Assume you have an under-determined linear system
$AX=B$
where you have more variables than constraints. It is also known that $X>0$ (element-wise). How can you determine the (scalar) lowest upper bound, $L$, such that $0 \le X \le L$ (element-wise) that will still guarantee a solution?
Example:
$A= \left( \begin{array}{ccc} 5 & 9 & 8 & 5 & 6 \\ 6 & 2 & 7 & 1 & 6 \\ 4 & 8 & 2 & 3 & 4 \end{array} \right) $
$B=[187, 154, 109]'$
Seems to have a lowest upper bound of around 7.6332, with solution
$X=[7.6332, 2.8794, 7.6332, 3.2111, 7.6332]'$
You can compute the LQ factorization of $A$, which will have the form $$ A = \begin{bmatrix}L&0\end{bmatrix}\begin{bmatrix}Q_1 \\ Q_2\end{bmatrix} $$ where $L$ is a square lower triangular matrix. In the following I will assume $L$ is full rank (if it has zeros on its diagonals at the bottom, the $Q_2$ needs to include the corresponding rows as well).

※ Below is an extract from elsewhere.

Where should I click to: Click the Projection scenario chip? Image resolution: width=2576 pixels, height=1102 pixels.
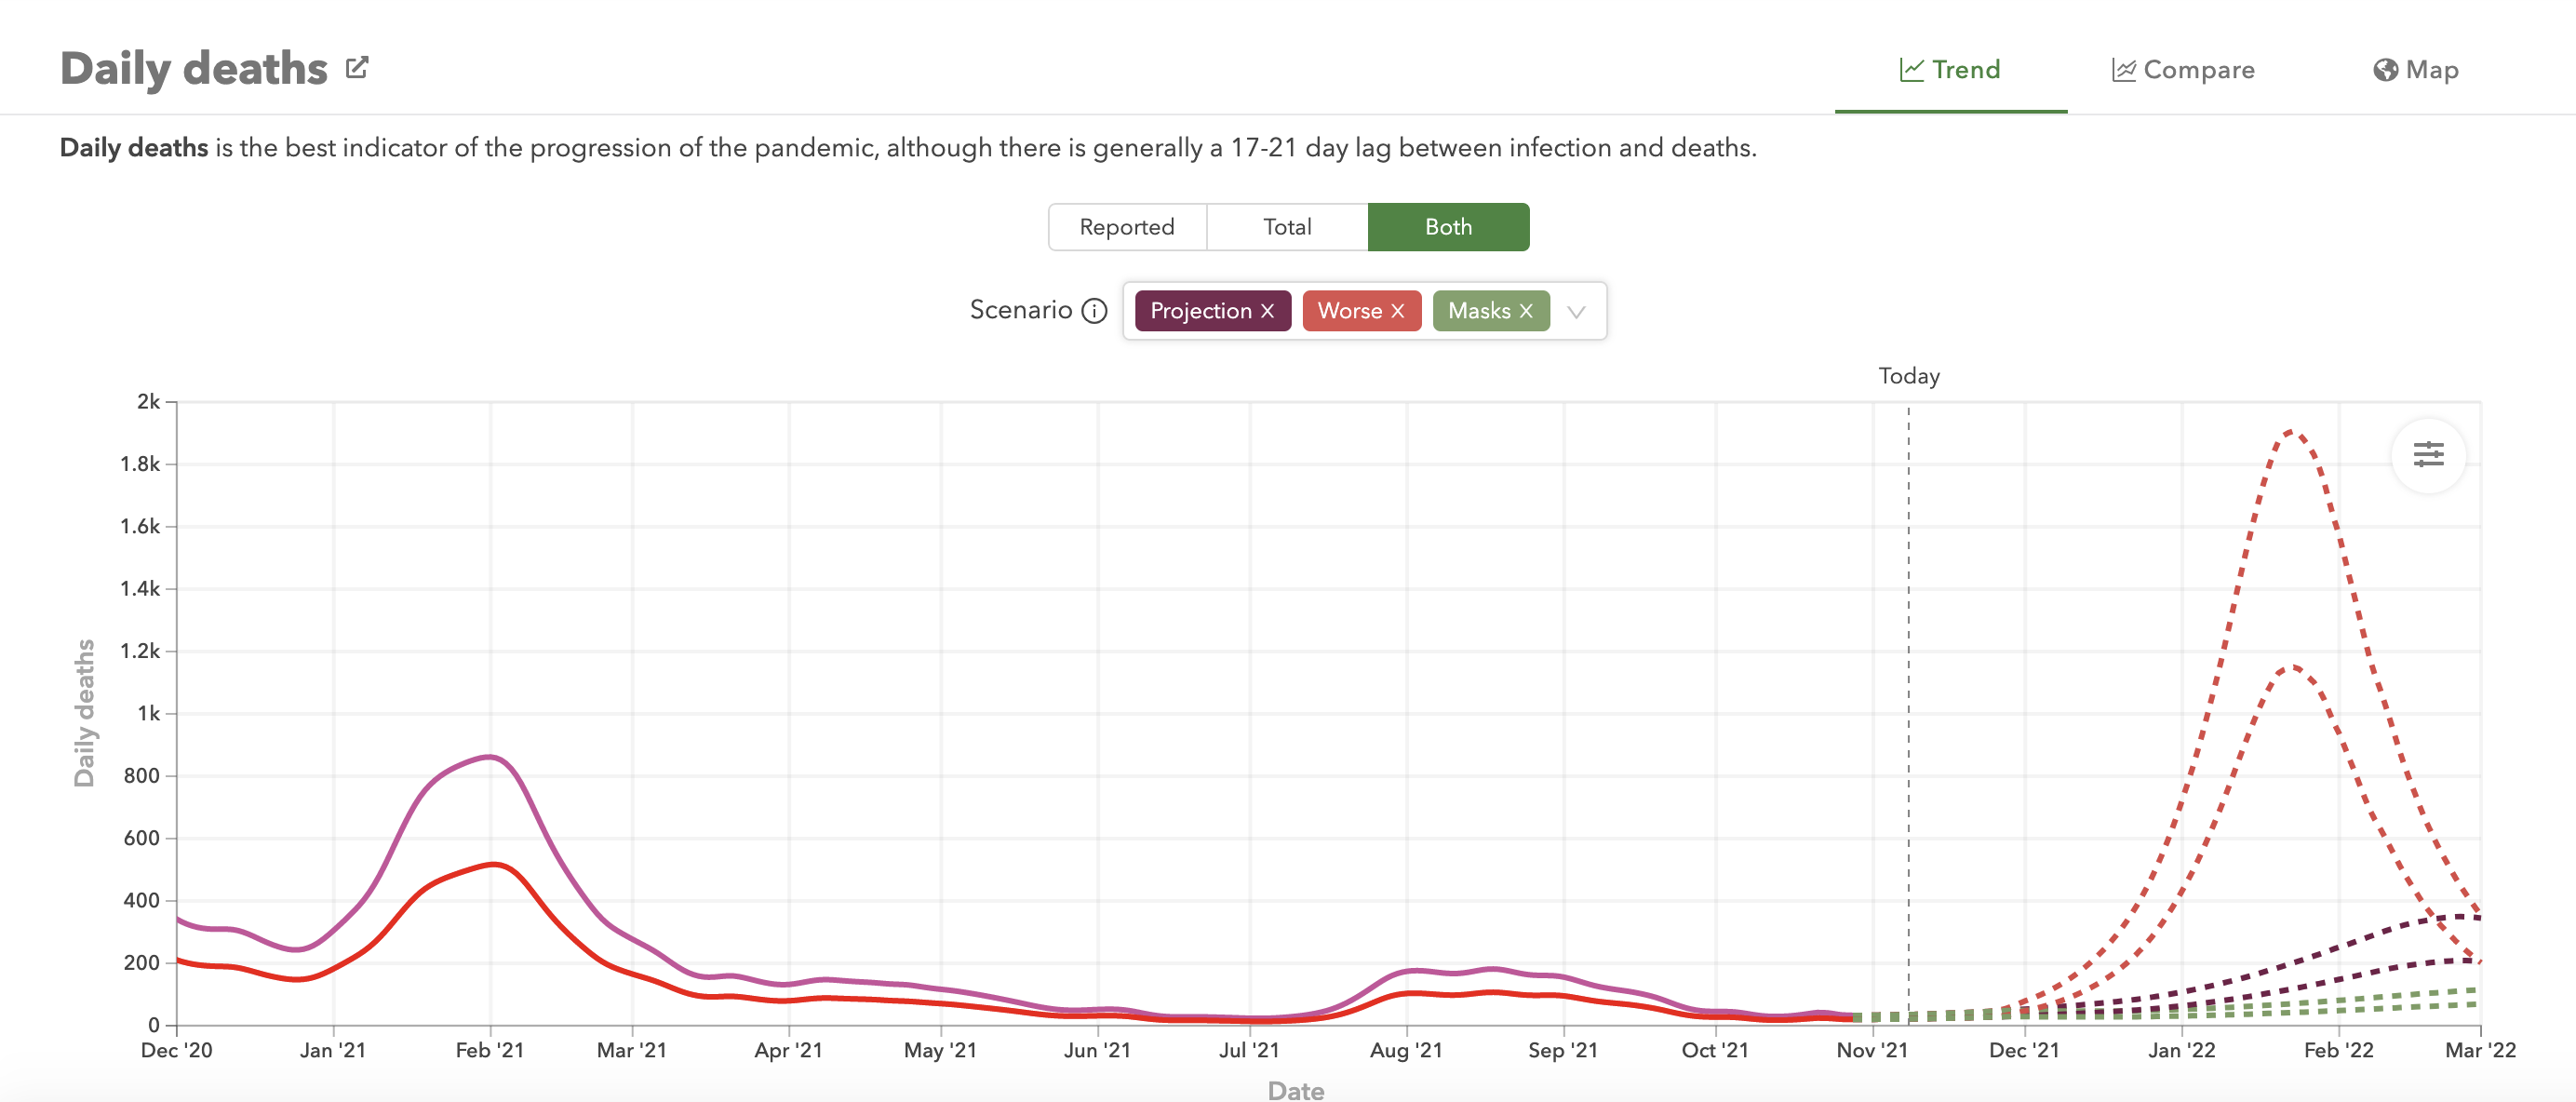pos(1201,311)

The columns of $Q_2^T$ span the nullspace of $A$, and $X_0 = Q_1^T L^{-1}B$ is the minimum norm solution. The set of all solutions is given by $X = X_0 + Q_2^T c$ for some vector $c$. You then have to solve the optimization problem $$ \min\; L \\ \text{subject to: } x_0 + Q_2^T c \le L \mathbf{1} $$ where $\mathbf{1}$ is the vector of all $1$'s. Which can be written as a linear program $$ \min\;e_1^T [L, c]^T \\ \text{subject to: } [-\mathbf{1}, Q_2^T][L, c]^T \le -x_0 $$ where $e_1$ is the vector of all zeros except a $1$ in the first entry. This is now in the form of a standard linear program.